Mit einem Saldo von +43 Punkten nach zuvor +70 Punkten könnte auf der Ebene der Erzeugerpreise der obere Wendepunkt des Preisauftriebs im laufenden dritten Quartal erreicht werden. Erwarteten zum Vortermin noch knapp drei Viertel der Respondenten steigende Verkaufspreise auf Sicht der nächsten drei Monate, ist deren Anteil zum aktuellen Termin auf gut die Hälfte zurückgegangen. Der nach wie vor außergewöhnlich hohe Wert dieses Indikators weist darauf hin, dass der zuletzt zu beobachtende Preisauftrieb zwar weder ein auf wenige Warenkategorien beschränktes noch ein vorübergehendes Phänomen bleiben wird, aber unter Berücksichtigung der betreffenden Vorlaufzeiten der Höhepunkt der Inflation gemäß Verbraucherpreisindex im ersten Quartal 2023 erreicht werden dürfte – immer vorausgesetzt, dass keine Gasmangellage in Europa eintritt.

Die Vielzahl der konjunkturellen Störfaktoren hinterlässt bereits beträchtliche Spuren in der aktuellen Ertragslage der Unternehmen. Der betreffende Saldo bildet sich zum dritten Mal in Folge zurück, zu diesem Termin allerdings nur marginal, und zwar von +26 Punkten auf +25 Punkte. Mit minus 22 Punkten stellt sich der Saldo der Ertragserwartungen auf Sicht des nächsten Halbjahres nahezu unverändert negativ dar, nachdem er zum Vortermin von +7 auf minus 24 Punkte eingebrochen war. Er bringt die im Durchschnitt der Respondenten unverändert pessimistischen Geschäftsaussichten zum Ausdruck, bleibt der Druck weiterhin anhaltend, wird sich das in den Erträgen widerspiegeln.

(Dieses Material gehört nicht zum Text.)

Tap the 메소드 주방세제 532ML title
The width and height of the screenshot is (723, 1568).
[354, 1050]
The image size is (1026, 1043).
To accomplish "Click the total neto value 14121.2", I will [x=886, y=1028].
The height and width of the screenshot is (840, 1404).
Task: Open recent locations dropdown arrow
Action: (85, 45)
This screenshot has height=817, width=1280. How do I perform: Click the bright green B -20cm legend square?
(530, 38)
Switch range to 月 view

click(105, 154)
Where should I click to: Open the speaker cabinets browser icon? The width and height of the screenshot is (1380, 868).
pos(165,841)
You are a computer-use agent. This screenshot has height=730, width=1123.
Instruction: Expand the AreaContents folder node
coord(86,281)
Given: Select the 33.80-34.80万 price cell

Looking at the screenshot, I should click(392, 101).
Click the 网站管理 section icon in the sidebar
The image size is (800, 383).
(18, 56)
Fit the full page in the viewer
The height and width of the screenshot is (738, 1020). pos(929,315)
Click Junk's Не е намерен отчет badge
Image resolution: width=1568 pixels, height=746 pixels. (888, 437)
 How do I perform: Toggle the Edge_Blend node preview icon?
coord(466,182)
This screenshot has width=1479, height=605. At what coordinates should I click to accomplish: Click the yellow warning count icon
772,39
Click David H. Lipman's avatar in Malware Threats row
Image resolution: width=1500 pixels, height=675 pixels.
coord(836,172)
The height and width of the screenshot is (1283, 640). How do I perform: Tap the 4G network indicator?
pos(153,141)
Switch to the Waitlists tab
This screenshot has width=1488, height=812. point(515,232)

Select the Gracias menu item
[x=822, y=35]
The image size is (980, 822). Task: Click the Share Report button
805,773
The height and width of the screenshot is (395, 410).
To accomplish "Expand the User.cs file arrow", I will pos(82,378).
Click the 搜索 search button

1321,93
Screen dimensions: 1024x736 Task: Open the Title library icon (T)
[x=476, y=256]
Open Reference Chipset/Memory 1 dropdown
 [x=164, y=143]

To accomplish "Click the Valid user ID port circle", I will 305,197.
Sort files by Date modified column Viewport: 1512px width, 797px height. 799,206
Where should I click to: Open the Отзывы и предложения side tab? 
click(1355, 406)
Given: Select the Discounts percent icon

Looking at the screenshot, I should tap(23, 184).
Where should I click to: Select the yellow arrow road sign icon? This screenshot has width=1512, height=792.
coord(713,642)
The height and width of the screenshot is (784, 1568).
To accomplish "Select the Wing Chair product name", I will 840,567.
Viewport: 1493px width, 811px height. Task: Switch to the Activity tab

Die IV-Konjunkturumfrage: Zur Befragungsmethode

An der jüngsten Konjunkturumfrage der Industriellenvereinigung beteiligten sich 408 Unternehmen mit rund 301.500 Beschäftigten. Bei der Konjunkturumfrage der IV kommt folgende Methode zur Anwendung: Den Unternehmen werden drei Antwortmöglichkeiten vorgelegt: positiv, neutral und negativ. Errechnet werden die (beschäftigungsgewichteten) Prozentanteile dieser Antwortkategorien, sodann wird der konjunktursensible „Saldo“ aus den Prozentanteilen positiver und negativer Antworten unter Vernachlässigung der neutralen gebildet.